What to produce:
Some of the lines below need repeating. Reproduce exactly those between the lines holding "Gesundheit (744, 578)" and "Store Locator (590, 2378)", inclusive.

____________________

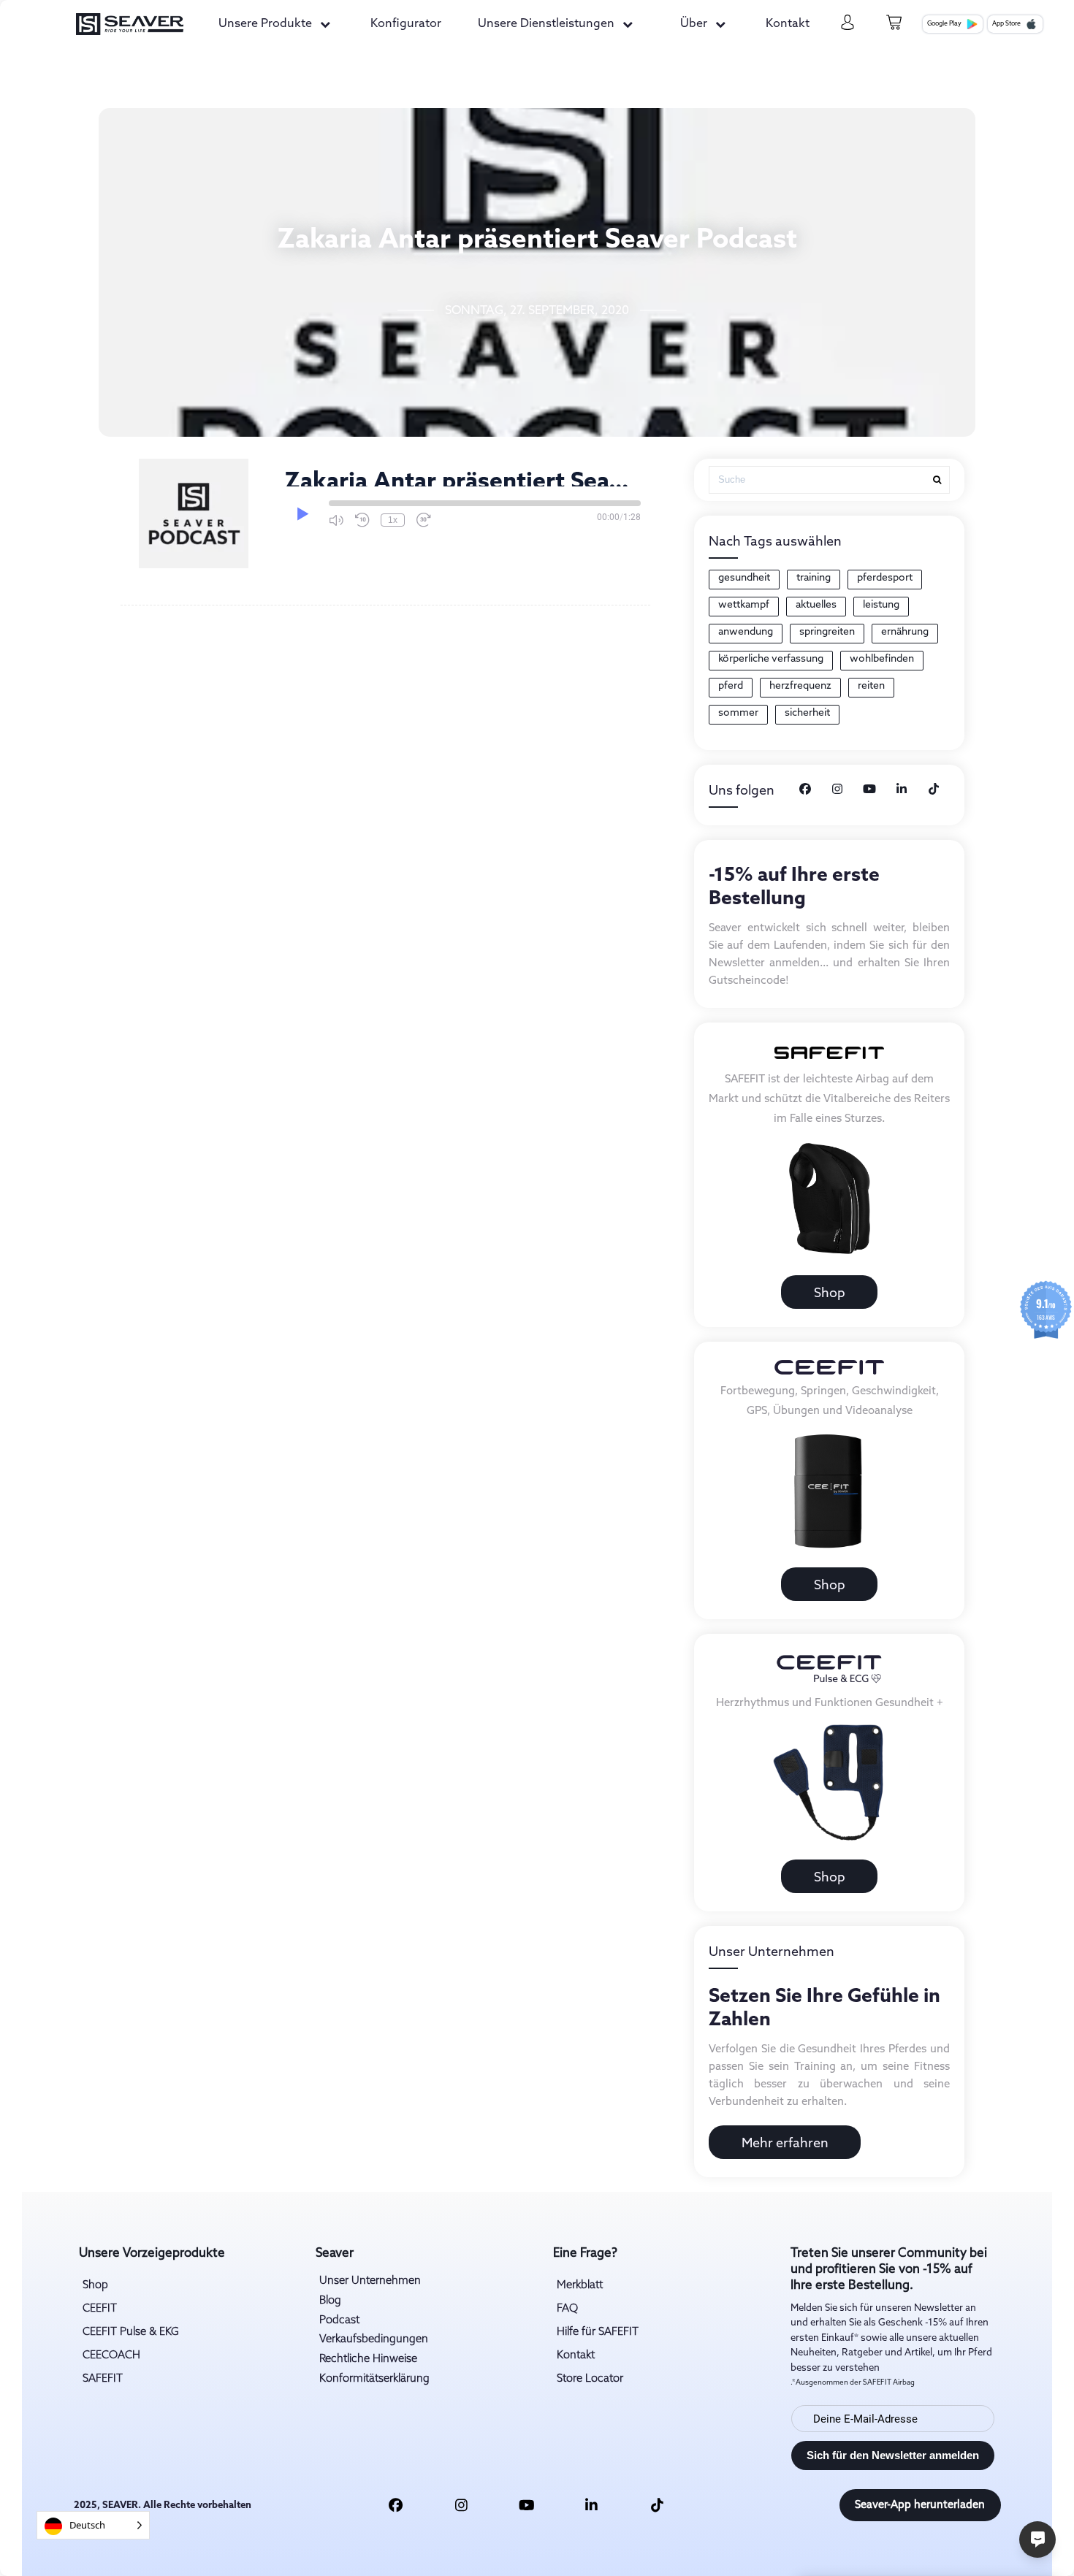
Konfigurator (405, 24)
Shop (829, 1293)
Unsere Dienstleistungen (546, 24)
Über (693, 24)
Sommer (738, 713)
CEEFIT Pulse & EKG (131, 2332)
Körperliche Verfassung (770, 659)
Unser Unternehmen (370, 2281)
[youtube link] (526, 2505)
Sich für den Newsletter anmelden (893, 2455)
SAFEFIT (103, 2378)
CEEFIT (100, 2308)
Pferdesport (885, 578)
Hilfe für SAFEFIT (598, 2332)
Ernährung (905, 632)
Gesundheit (744, 578)
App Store (1006, 24)
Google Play (944, 24)
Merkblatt (580, 2285)
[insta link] (461, 2505)
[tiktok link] (656, 2505)
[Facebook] (805, 790)
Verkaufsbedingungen (373, 2339)
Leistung (881, 605)
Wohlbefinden (882, 659)
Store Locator (590, 2378)
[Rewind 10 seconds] (362, 520)
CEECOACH (111, 2355)
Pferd (730, 686)
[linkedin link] (591, 2505)
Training (813, 578)
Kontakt (788, 24)
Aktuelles (816, 605)
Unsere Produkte (265, 24)
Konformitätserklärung (374, 2378)
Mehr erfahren (785, 2144)
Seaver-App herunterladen (920, 2505)
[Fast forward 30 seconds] (423, 520)
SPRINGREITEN (827, 632)
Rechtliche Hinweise (368, 2359)
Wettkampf (743, 605)
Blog (330, 2300)
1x (392, 520)
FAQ (567, 2308)
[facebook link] (396, 2505)
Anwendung (745, 632)
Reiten (871, 686)
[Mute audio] (336, 520)
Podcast (339, 2320)
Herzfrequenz (800, 686)
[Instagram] (837, 790)
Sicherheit (807, 713)
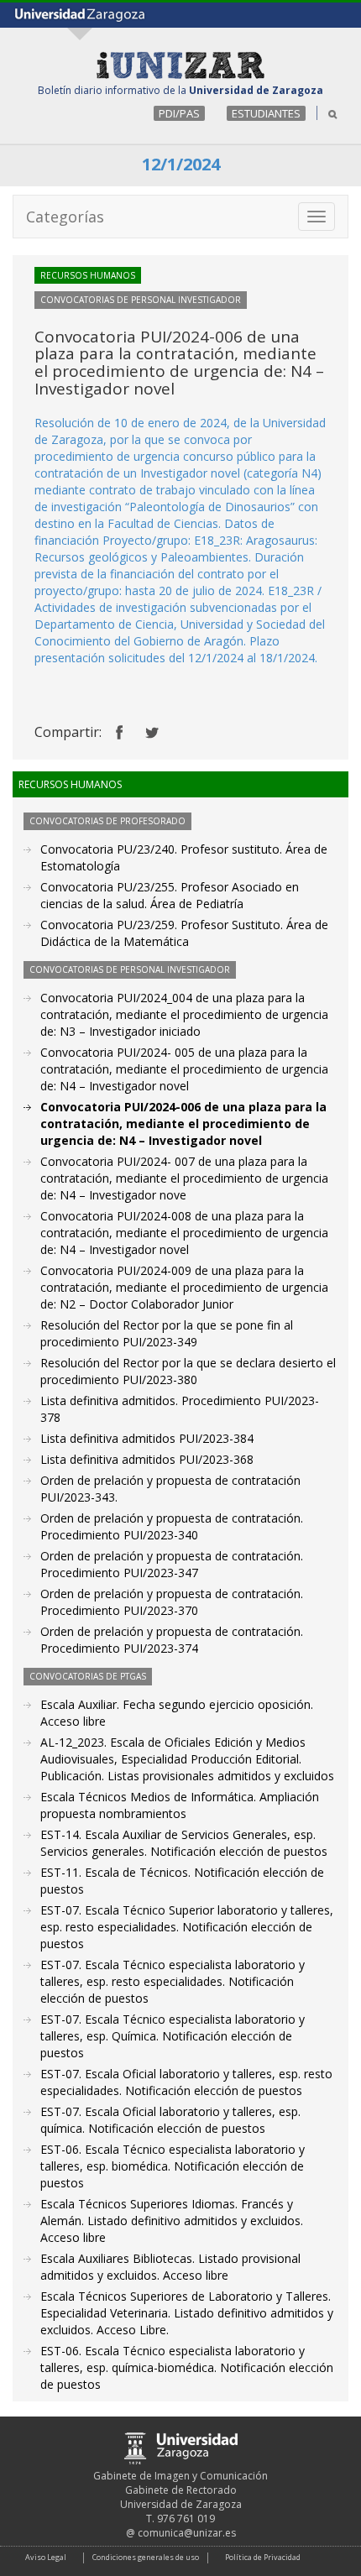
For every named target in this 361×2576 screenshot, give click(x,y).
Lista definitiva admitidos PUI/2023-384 (147, 1438)
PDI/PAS (179, 113)
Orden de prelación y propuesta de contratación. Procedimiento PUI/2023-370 (171, 1602)
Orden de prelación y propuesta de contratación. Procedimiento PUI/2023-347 (171, 1564)
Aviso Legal (45, 2557)
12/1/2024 (181, 164)
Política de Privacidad (263, 2557)
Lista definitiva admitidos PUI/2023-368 (147, 1459)
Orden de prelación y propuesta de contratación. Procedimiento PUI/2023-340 (171, 1526)
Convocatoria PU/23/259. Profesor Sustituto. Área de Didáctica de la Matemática (184, 933)
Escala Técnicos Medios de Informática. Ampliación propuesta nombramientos (179, 1805)
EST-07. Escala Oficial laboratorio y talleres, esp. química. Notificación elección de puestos (170, 2119)
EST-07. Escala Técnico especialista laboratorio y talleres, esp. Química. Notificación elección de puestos (172, 2036)
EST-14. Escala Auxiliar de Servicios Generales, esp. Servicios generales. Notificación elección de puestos (183, 1842)
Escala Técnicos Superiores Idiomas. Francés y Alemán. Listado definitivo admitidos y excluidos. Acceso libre (171, 2220)
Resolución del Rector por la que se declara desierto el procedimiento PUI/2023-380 (188, 1371)
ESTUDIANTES (266, 113)
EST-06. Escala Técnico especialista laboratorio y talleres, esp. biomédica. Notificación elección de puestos (172, 2166)
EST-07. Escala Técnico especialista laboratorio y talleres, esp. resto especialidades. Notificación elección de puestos (172, 1981)
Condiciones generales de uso (145, 2557)
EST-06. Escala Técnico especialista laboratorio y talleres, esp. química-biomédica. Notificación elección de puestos (186, 2367)
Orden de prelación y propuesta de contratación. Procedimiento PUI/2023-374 (171, 1639)
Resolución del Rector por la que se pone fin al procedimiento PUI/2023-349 (166, 1333)
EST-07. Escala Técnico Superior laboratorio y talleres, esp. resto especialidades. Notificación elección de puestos (186, 1927)
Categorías (65, 216)
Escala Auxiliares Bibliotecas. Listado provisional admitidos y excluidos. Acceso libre (170, 2266)
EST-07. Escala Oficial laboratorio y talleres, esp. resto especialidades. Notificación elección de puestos (186, 2082)
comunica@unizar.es (187, 2533)
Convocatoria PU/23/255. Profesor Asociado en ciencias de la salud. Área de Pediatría (169, 895)
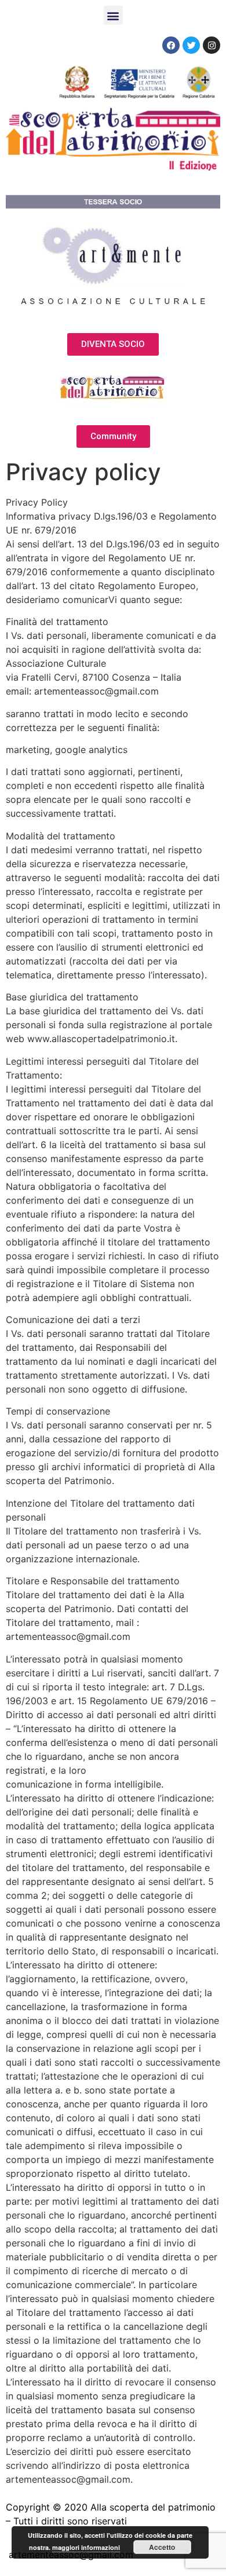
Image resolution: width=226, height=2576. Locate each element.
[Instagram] (211, 45)
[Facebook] (171, 45)
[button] (113, 15)
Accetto (162, 2547)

____________________

Answer to this task:
Gesundheit (744, 578)
App Store (1006, 24)
Google Play (944, 24)
Merkblatt (580, 2285)
[insta link] (461, 2505)
[tiktok link] (656, 2505)
[Facebook] (805, 790)
Verkaufsbedingungen (373, 2339)
Leistung (881, 605)
Wohlbefinden (882, 659)
Store Locator (590, 2378)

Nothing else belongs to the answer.